__Exercise aim__:
Please reproduce verbatim the lines below, from the first through the one with "Click layer style".
*** Block opens ***
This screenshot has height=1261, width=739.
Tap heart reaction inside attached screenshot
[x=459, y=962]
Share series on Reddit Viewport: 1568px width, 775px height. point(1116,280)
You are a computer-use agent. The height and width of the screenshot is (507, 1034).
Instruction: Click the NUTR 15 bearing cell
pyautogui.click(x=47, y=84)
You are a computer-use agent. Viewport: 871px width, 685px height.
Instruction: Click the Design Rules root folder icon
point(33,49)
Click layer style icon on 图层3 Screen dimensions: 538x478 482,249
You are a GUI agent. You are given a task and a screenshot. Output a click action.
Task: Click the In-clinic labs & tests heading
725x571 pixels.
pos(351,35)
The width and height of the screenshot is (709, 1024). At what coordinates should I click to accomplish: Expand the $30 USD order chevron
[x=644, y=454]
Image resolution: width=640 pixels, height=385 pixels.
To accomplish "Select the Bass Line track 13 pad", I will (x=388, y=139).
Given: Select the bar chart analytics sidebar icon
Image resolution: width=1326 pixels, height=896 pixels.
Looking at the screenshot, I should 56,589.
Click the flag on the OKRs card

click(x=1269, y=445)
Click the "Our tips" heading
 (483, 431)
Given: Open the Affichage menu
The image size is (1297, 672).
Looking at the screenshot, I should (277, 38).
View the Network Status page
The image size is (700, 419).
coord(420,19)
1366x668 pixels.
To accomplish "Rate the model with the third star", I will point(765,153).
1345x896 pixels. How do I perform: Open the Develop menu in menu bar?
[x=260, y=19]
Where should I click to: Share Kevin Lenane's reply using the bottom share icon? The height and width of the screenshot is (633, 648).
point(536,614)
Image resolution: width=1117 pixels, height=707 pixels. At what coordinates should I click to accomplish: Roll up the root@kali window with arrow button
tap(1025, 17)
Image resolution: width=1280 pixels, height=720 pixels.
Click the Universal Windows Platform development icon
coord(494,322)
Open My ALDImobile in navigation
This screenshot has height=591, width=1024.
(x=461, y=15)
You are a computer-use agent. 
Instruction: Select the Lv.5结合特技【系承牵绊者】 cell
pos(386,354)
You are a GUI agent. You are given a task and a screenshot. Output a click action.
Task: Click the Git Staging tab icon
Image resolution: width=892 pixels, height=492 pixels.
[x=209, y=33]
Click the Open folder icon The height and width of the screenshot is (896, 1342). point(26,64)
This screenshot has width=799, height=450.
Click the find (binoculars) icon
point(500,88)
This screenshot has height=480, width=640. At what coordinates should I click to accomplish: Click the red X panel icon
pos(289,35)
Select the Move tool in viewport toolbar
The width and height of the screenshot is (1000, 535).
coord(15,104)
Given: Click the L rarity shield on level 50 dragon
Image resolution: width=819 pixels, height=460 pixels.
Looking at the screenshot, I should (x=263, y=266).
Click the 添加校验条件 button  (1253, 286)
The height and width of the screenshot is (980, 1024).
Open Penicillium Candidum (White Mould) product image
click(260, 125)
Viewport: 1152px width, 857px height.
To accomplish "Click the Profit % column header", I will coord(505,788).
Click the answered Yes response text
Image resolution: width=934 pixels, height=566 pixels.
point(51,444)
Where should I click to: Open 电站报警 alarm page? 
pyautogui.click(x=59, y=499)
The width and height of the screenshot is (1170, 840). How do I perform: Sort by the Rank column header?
*** Block closes ***
__Output of the exercise__:
This screenshot has height=1261, width=739.
Tap heart reaction inside attached screenshot
[x=459, y=962]
Share series on Reddit Viewport: 1568px width, 775px height. point(1116,280)
You are a computer-use agent. The height and width of the screenshot is (507, 1034).
Instruction: Click the NUTR 15 bearing cell
pyautogui.click(x=47, y=84)
You are a computer-use agent. Viewport: 871px width, 685px height.
Instruction: Click the Design Rules root folder icon
point(33,49)
Click layer style icon on 图层3 Screen dimensions: 538x478 482,249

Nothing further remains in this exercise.